Destiny 6100 RS232 protocol

In the same support section, you can also download the specification for communicating to the panel through RS232 (filename k1231.pdf at this time). There is also a simple application you can use to verify the command string syntax (explained in k1231.pdf), as well the fact that the panel is set up to receive commands through the serial port.

There is a special board that has to be mounted on the main board in the panel's case, in order to get a RS232 connector. You can plug an RJ45 cable there, witch goes to a serial converter (or any other way you can plug it into your computer, we used the to serial converter as well as a RadioShack USB Serial cable).
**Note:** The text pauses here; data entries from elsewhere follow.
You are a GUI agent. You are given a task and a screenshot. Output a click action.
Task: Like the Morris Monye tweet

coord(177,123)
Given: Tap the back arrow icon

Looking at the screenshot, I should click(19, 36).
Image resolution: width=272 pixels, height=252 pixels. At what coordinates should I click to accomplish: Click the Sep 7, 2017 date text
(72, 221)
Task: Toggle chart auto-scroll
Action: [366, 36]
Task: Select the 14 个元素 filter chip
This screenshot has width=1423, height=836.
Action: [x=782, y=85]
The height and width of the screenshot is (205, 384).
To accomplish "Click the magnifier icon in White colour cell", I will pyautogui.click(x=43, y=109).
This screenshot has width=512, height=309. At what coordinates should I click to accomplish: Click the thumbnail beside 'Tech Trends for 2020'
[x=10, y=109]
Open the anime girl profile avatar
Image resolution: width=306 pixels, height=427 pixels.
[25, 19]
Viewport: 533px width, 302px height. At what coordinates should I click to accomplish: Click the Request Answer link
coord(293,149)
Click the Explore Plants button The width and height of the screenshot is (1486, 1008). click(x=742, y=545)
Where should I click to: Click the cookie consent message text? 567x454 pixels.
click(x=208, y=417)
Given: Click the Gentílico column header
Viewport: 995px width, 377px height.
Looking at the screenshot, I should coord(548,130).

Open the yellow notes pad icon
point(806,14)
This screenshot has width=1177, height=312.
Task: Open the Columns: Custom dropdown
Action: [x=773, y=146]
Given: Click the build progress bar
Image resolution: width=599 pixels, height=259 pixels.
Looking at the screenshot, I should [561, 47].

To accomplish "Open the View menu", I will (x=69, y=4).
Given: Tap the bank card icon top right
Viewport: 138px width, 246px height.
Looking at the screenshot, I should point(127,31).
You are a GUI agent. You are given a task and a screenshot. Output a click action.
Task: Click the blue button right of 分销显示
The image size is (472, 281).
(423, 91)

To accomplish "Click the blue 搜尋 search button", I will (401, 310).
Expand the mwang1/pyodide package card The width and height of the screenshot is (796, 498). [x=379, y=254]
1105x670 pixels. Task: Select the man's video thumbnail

After setting this, use the software to make sure the panel is set up correctly. You first have to connect to the correct port, then start sending commands. If everything is ok, you should here the vocal confirmations from the panel. If you don't, check the yellow led on the board, the one that's the closest to the RS232 extension. This one should blink the instant you send a command. If this happens. most probably you don't have the proper jumper setting on the RS232 extension board. It should connect the pins that are closer to the box edge.

In the document you can also find a short C program that builds command strings (there is a checksum that has to be added to the command string) that can be sent directly through the serial port once you got it working.

Figuring the protocol up

The communication protocol is pretty simple, but there is a section not so well documented, more exactly section 5.8. You can find the specifications for most memory locations in the Installation Instructions (page 36). Still, there's no info about fetching zone data in there (they say configuring the zones can only be done through the wall panel control - page 23 of the same document).

Using the memory location access commands, we took a snapshots of the memory (you can only query 32 - 0x20 - bytes at a time, so getting a snapshot over the serial port takes a bit of a time) and reverse-engineered the memory map.